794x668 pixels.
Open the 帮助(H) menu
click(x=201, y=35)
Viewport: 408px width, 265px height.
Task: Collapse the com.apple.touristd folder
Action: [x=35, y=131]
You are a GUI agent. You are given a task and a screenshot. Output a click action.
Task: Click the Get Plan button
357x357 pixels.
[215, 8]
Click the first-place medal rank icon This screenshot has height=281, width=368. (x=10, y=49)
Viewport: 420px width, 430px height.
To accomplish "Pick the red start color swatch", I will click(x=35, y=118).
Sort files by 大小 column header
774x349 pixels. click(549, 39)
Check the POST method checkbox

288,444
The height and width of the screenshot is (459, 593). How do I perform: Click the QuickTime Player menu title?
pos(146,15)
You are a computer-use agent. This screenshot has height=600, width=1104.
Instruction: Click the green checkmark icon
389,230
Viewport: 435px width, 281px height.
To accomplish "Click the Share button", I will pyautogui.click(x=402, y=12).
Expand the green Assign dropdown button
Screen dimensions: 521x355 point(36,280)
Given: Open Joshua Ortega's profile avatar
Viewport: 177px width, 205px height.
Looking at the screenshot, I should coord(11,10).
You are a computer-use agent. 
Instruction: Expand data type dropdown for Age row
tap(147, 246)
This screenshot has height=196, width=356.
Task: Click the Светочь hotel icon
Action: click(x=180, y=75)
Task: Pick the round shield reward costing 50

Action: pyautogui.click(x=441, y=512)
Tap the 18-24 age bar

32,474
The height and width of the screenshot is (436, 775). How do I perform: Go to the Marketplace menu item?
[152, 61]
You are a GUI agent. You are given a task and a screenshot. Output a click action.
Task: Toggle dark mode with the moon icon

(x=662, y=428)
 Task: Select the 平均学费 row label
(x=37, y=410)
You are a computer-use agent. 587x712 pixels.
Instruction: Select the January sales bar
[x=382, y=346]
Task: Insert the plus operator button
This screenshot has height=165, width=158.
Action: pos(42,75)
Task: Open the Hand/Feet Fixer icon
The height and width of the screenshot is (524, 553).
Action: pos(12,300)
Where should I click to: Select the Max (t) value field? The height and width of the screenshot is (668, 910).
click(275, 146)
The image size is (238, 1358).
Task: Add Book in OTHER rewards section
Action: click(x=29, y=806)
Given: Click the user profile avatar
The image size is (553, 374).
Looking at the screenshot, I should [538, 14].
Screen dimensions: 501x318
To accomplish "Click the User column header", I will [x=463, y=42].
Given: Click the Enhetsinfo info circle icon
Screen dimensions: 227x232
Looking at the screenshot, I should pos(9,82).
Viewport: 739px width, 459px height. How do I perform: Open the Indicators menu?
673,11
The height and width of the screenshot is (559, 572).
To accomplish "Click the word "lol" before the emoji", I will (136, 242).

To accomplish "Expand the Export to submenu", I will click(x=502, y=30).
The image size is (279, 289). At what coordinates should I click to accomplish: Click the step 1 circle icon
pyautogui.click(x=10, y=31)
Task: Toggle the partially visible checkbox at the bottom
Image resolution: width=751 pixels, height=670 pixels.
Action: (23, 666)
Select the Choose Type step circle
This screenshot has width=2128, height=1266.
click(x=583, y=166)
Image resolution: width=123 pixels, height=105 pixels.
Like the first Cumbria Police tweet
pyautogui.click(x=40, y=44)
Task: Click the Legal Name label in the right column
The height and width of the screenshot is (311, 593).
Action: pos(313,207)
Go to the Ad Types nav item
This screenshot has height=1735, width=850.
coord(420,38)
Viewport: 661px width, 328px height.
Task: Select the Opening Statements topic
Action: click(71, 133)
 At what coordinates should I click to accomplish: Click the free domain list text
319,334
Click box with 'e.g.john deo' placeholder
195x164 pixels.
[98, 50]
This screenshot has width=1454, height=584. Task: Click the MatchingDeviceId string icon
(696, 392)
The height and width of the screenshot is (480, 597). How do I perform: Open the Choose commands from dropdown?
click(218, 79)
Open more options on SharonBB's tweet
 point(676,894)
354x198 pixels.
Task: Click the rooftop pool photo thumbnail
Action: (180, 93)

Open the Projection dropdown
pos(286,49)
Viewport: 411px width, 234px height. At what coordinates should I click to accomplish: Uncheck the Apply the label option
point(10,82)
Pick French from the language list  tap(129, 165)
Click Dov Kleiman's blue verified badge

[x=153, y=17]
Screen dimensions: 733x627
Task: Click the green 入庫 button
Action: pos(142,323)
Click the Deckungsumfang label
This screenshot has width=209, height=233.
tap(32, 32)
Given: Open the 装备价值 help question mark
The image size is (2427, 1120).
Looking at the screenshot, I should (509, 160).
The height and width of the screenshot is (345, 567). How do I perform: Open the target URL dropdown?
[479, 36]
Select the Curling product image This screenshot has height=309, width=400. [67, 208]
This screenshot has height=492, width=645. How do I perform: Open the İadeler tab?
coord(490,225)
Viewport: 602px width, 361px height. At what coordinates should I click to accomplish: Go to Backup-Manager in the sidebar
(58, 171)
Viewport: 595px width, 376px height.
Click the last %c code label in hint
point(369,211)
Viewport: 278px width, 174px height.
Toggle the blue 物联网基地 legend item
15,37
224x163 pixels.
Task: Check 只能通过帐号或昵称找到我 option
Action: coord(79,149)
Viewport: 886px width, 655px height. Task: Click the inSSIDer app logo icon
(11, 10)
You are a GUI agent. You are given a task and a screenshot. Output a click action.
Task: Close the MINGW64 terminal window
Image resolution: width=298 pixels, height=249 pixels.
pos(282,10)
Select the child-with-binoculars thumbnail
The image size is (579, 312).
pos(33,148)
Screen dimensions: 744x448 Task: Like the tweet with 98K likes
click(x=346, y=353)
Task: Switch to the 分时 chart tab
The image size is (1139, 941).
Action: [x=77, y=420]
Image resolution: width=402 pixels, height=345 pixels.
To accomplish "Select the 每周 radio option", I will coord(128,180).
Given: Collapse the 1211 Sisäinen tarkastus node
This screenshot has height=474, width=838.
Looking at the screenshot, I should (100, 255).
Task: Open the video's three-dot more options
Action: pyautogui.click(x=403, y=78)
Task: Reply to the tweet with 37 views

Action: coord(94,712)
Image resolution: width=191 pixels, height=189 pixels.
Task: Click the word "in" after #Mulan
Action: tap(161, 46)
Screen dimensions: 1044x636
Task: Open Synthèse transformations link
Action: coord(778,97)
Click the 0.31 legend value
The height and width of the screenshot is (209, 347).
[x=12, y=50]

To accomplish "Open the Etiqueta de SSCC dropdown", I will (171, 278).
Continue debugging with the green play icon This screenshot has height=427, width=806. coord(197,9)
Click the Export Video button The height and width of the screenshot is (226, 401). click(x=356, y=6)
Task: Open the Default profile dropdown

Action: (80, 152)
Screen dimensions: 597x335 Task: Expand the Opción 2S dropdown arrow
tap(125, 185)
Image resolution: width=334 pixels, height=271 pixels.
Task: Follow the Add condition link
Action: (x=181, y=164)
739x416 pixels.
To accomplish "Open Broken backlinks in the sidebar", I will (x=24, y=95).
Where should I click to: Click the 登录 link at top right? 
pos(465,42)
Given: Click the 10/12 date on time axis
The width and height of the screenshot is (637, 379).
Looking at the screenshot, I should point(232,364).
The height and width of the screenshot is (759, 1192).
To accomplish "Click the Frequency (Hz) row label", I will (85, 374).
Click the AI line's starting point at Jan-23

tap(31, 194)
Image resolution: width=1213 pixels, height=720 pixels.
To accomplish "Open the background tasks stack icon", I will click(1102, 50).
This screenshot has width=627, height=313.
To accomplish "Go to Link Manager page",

--*--

#### Your instructions:
Whatever appears in the listing above, write it down again exactly.

#### Written answer:
794x668 pixels.
Open the 帮助(H) menu
click(x=201, y=35)
Viewport: 408px width, 265px height.
Task: Collapse the com.apple.touristd folder
Action: [x=35, y=131]
You are a GUI agent. You are given a task and a screenshot. Output a click action.
Task: Click the Get Plan button
357x357 pixels.
[215, 8]
Click the first-place medal rank icon This screenshot has height=281, width=368. (x=10, y=49)
Viewport: 420px width, 430px height.
To accomplish "Pick the red start color swatch", I will click(x=35, y=118).
Sort files by 大小 column header
774x349 pixels. click(549, 39)
Check the POST method checkbox

288,444
The height and width of the screenshot is (459, 593). How do I perform: Click the QuickTime Player menu title?
pos(146,15)
You are a computer-use agent. This screenshot has height=600, width=1104.
Instruction: Click the green checkmark icon
389,230
Viewport: 435px width, 281px height.
To accomplish "Click the Share button", I will pyautogui.click(x=402, y=12).
Expand the green Assign dropdown button
Screen dimensions: 521x355 point(36,280)
Given: Open Joshua Ortega's profile avatar
Viewport: 177px width, 205px height.
Looking at the screenshot, I should coord(11,10).
You are a computer-use agent. 
Instruction: Expand data type dropdown for Age row
tap(147, 246)
This screenshot has height=196, width=356.
Task: Click the Светочь hotel icon
Action: click(x=180, y=75)
Task: Pick the round shield reward costing 50

Action: pyautogui.click(x=441, y=512)
Tap the 18-24 age bar

32,474
The height and width of the screenshot is (436, 775). How do I perform: Go to the Marketplace menu item?
[152, 61]
You are a GUI agent. You are given a task and a screenshot. Output a click action.
Task: Toggle dark mode with the moon icon

(x=662, y=428)
 Task: Select the 平均学费 row label
(x=37, y=410)
You are a computer-use agent. 587x712 pixels.
Instruction: Select the January sales bar
[x=382, y=346]
Task: Insert the plus operator button
This screenshot has height=165, width=158.
Action: pos(42,75)
Task: Open the Hand/Feet Fixer icon
The height and width of the screenshot is (524, 553).
Action: pos(12,300)
Where should I click to: Select the Max (t) value field? The height and width of the screenshot is (668, 910).
click(275, 146)
The image size is (238, 1358).
Task: Add Book in OTHER rewards section
Action: click(x=29, y=806)
Given: Click the user profile avatar
The image size is (553, 374).
Looking at the screenshot, I should [538, 14].
Screen dimensions: 501x318
To accomplish "Click the User column header", I will [x=463, y=42].
Given: Click the Enhetsinfo info circle icon
Screen dimensions: 227x232
Looking at the screenshot, I should pos(9,82).
Viewport: 739px width, 459px height. How do I perform: Open the Indicators menu?
673,11
The height and width of the screenshot is (559, 572).
To accomplish "Click the word "lol" before the emoji", I will (136, 242).

To accomplish "Expand the Export to submenu", I will click(x=502, y=30).
The image size is (279, 289). At what coordinates should I click to accomplish: Click the step 1 circle icon
pyautogui.click(x=10, y=31)
Task: Toggle the partially visible checkbox at the bottom
Image resolution: width=751 pixels, height=670 pixels.
Action: (23, 666)
Select the Choose Type step circle
This screenshot has width=2128, height=1266.
click(x=583, y=166)
Image resolution: width=123 pixels, height=105 pixels.
Like the first Cumbria Police tweet
pyautogui.click(x=40, y=44)
Task: Click the Legal Name label in the right column
The height and width of the screenshot is (311, 593).
Action: pos(313,207)
Go to the Ad Types nav item
This screenshot has height=1735, width=850.
coord(420,38)
Viewport: 661px width, 328px height.
Task: Select the Opening Statements topic
Action: click(71, 133)
 At what coordinates should I click to accomplish: Click the free domain list text
319,334
Click box with 'e.g.john deo' placeholder
195x164 pixels.
[98, 50]
This screenshot has width=1454, height=584. Task: Click the MatchingDeviceId string icon
(696, 392)
The height and width of the screenshot is (480, 597). How do I perform: Open the Choose commands from dropdown?
click(218, 79)
Open more options on SharonBB's tweet
 point(676,894)
354x198 pixels.
Task: Click the rooftop pool photo thumbnail
Action: (180, 93)

Open the Projection dropdown
pos(286,49)
Viewport: 411px width, 234px height. At what coordinates should I click to accomplish: Uncheck the Apply the label option
point(10,82)
Pick French from the language list  tap(129, 165)
Click Dov Kleiman's blue verified badge

[x=153, y=17]
Screen dimensions: 733x627
Task: Click the green 入庫 button
Action: pos(142,323)
Click the Deckungsumfang label
This screenshot has width=209, height=233.
tap(32, 32)
Given: Open the 装备价值 help question mark
The image size is (2427, 1120).
Looking at the screenshot, I should (509, 160).
The height and width of the screenshot is (345, 567). How do I perform: Open the target URL dropdown?
[479, 36]
Select the Curling product image This screenshot has height=309, width=400. [67, 208]
This screenshot has height=492, width=645. How do I perform: Open the İadeler tab?
coord(490,225)
Viewport: 602px width, 361px height. At what coordinates should I click to accomplish: Go to Backup-Manager in the sidebar
(58, 171)
Viewport: 595px width, 376px height.
Click the last %c code label in hint
point(369,211)
Viewport: 278px width, 174px height.
Toggle the blue 物联网基地 legend item
15,37
224x163 pixels.
Task: Check 只能通过帐号或昵称找到我 option
Action: coord(79,149)
Viewport: 886px width, 655px height. Task: Click the inSSIDer app logo icon
(11, 10)
You are a GUI agent. You are given a task and a screenshot. Output a click action.
Task: Close the MINGW64 terminal window
Image resolution: width=298 pixels, height=249 pixels.
pos(282,10)
Select the child-with-binoculars thumbnail
The image size is (579, 312).
pos(33,148)
Screen dimensions: 744x448 Task: Like the tweet with 98K likes
click(x=346, y=353)
Task: Switch to the 分时 chart tab
The image size is (1139, 941).
Action: [x=77, y=420]
Image resolution: width=402 pixels, height=345 pixels.
To accomplish "Select the 每周 radio option", I will coord(128,180).
Given: Collapse the 1211 Sisäinen tarkastus node
This screenshot has height=474, width=838.
Looking at the screenshot, I should (100, 255).
Task: Open the video's three-dot more options
Action: pyautogui.click(x=403, y=78)
Task: Reply to the tweet with 37 views

Action: coord(94,712)
Image resolution: width=191 pixels, height=189 pixels.
Task: Click the word "in" after #Mulan
Action: tap(161, 46)
Screen dimensions: 1044x636
Task: Open Synthèse transformations link
Action: coord(778,97)
Click the 0.31 legend value
The height and width of the screenshot is (209, 347).
[x=12, y=50]

To accomplish "Open the Etiqueta de SSCC dropdown", I will (171, 278).
Continue debugging with the green play icon This screenshot has height=427, width=806. coord(197,9)
Click the Export Video button The height and width of the screenshot is (226, 401). click(x=356, y=6)
Task: Open the Default profile dropdown

Action: (80, 152)
Screen dimensions: 597x335 Task: Expand the Opción 2S dropdown arrow
tap(125, 185)
Image resolution: width=334 pixels, height=271 pixels.
Task: Follow the Add condition link
Action: (x=181, y=164)
739x416 pixels.
To accomplish "Open Broken backlinks in the sidebar", I will (x=24, y=95).
Where should I click to: Click the 登录 link at top right? 
pos(465,42)
Given: Click the 10/12 date on time axis
The width and height of the screenshot is (637, 379).
Looking at the screenshot, I should point(232,364).
The height and width of the screenshot is (759, 1192).
To accomplish "Click the Frequency (Hz) row label", I will (85, 374).
Click the AI line's starting point at Jan-23

tap(31, 194)
Image resolution: width=1213 pixels, height=720 pixels.
To accomplish "Open the background tasks stack icon", I will click(1102, 50).
This screenshot has width=627, height=313.
To accomplish "Go to Link Manager page",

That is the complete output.